Он вдохновляется этим сердечным вниманием. Дорабатывает. Переписывает. Без промедления отправляет первый акт в туманный фантастический город и восемнадцатого января получает обширный и бодрый ответ, в котором его первый акт именуется прямо шедевром, как с текстуальной, так и с драматической стороны. В свою очередь, Исаак Осипович обещает и со своей стороны показать товар высокого класса.

Он тоже хотел бы показать высший класс композитору, а в особенности себе, ведь он не шутя зовет себя Мастером. Но как показать. В Большом театре создается группа из пяти человек, которую Елена Сергеевна именует колхозом. Группа дорабатывает представленные либретто будущих опер по «Матери» Горького и «Волочаевским дням» какого-то Гусева. Либретто представлены безобразные, явно теми умельцами, которые не умеют писать. Трудности невероятные. У всего колхоза голова идет кругом.

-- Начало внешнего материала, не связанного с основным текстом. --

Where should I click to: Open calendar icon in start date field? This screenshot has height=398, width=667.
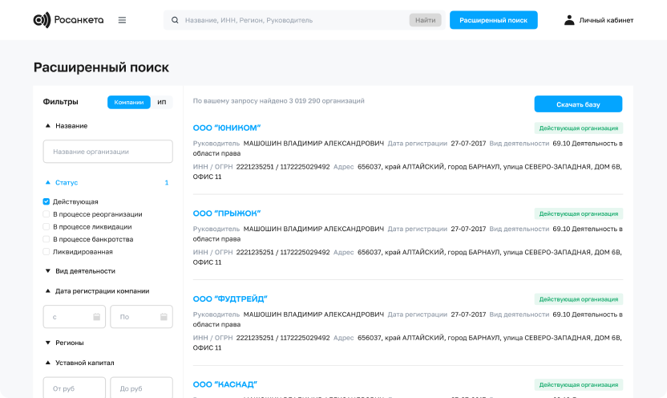click(x=96, y=317)
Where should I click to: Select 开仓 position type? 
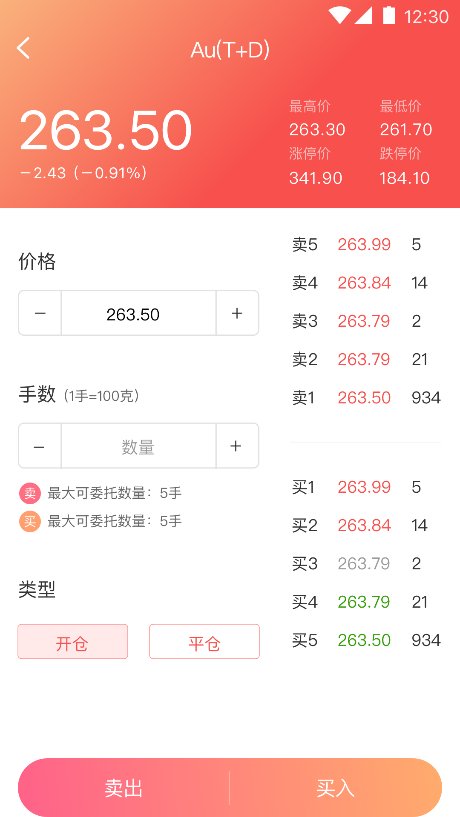pos(73,642)
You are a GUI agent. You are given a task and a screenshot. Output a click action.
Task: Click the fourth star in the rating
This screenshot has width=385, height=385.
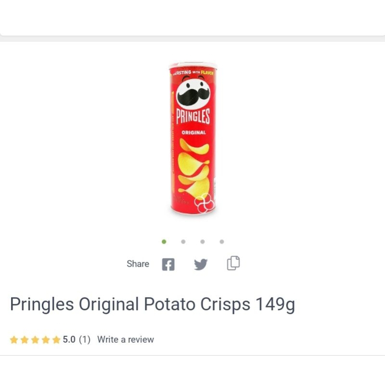[44, 339]
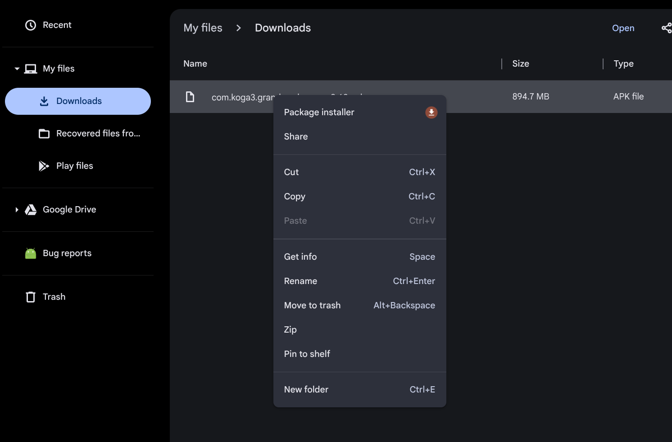The image size is (672, 442).
Task: Select Copy from the context menu
Action: point(295,197)
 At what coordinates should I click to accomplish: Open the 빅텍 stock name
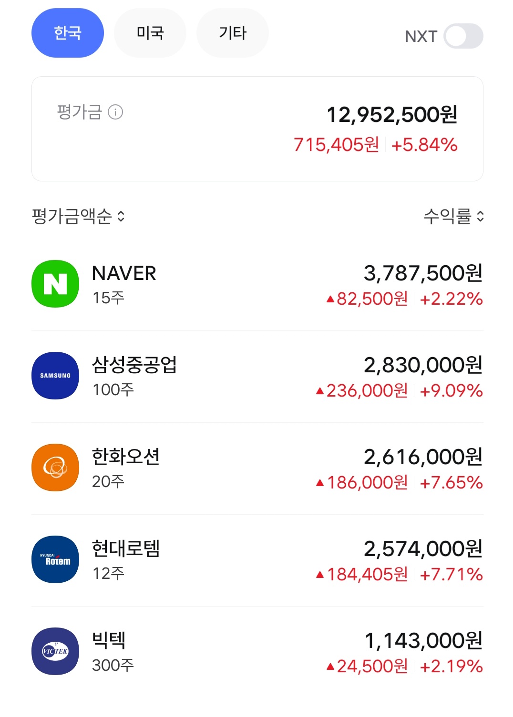[109, 640]
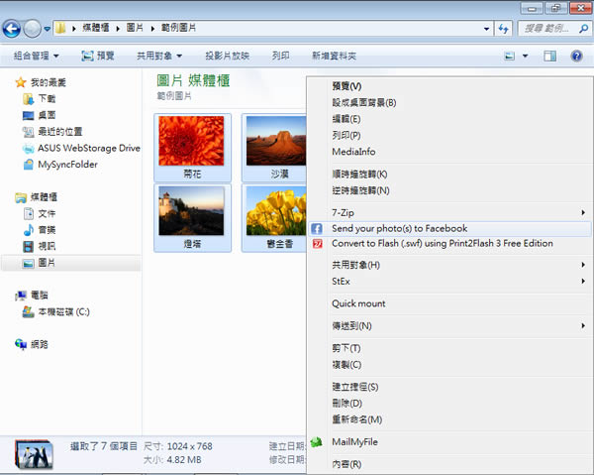The image size is (594, 475).
Task: Open the 組合管理 dropdown menu
Action: pyautogui.click(x=37, y=57)
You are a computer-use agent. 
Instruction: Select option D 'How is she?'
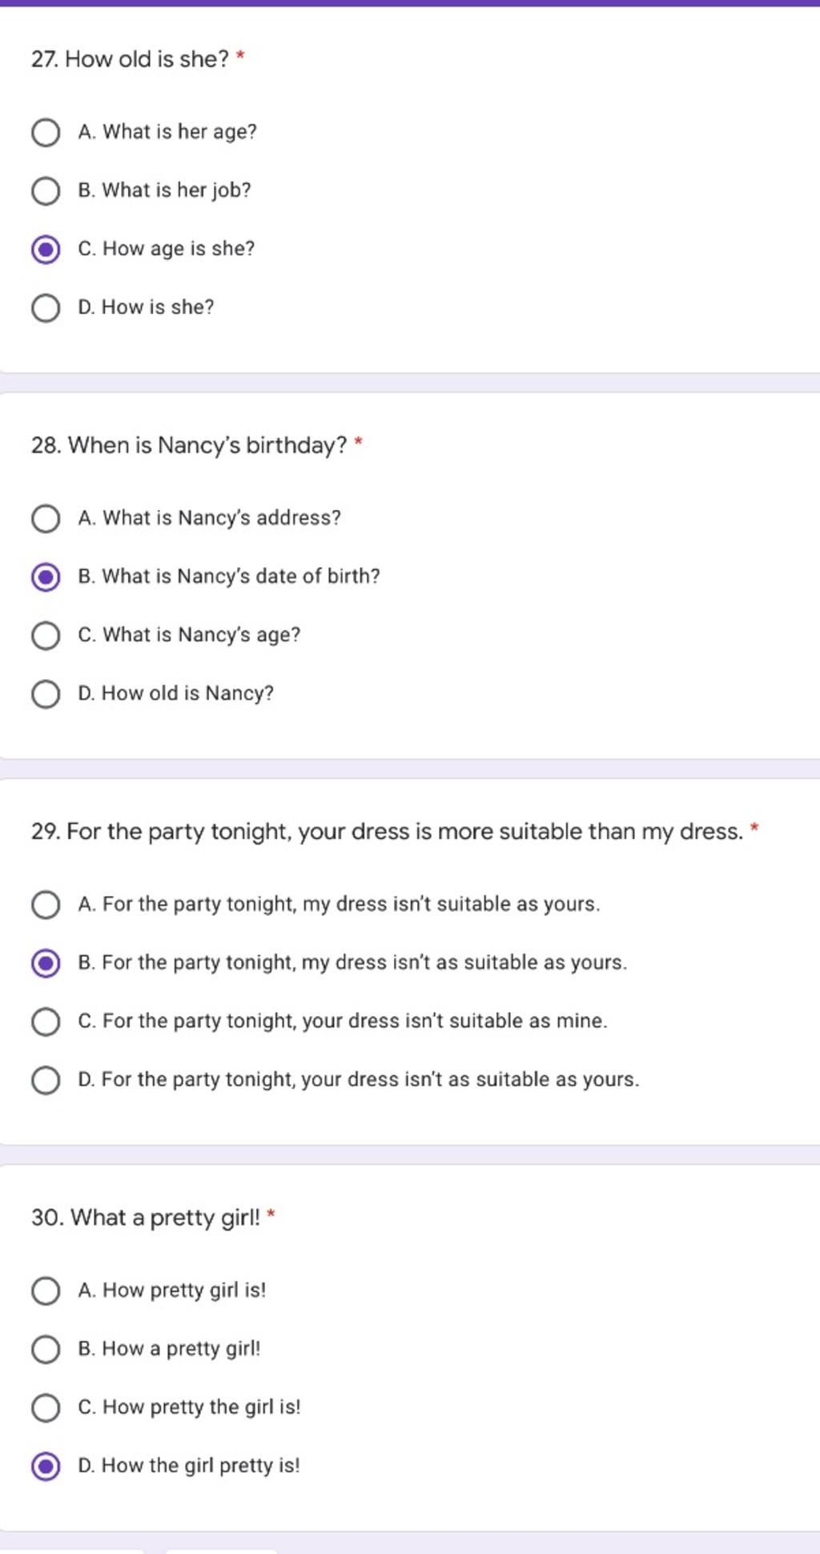coord(46,307)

Условий для творчества никаких. Да в Большом театре о творчестве никто и не думает. Не имеется условий для самой заурядной работы.

«Я вспомнила сейчас, как он, придя 13-го из Большого в половине второго ночи, рассказывал мне, в какой суматошной обстановке проходит работа: кабинет Мордвинова, он с Вильямсом разговаривает по поводу «Сусанина», срочно разыскивают Гусева для того, чтобы начать работу по либретто — оказывается, Гусев не мог попасть никак в театр — не пускали ни через один подъезд, так как у него нет пропуска. Тогда его жена купила у перекупщика два билета на «Поднятую целину» по 25 руб., и они вошли в театр.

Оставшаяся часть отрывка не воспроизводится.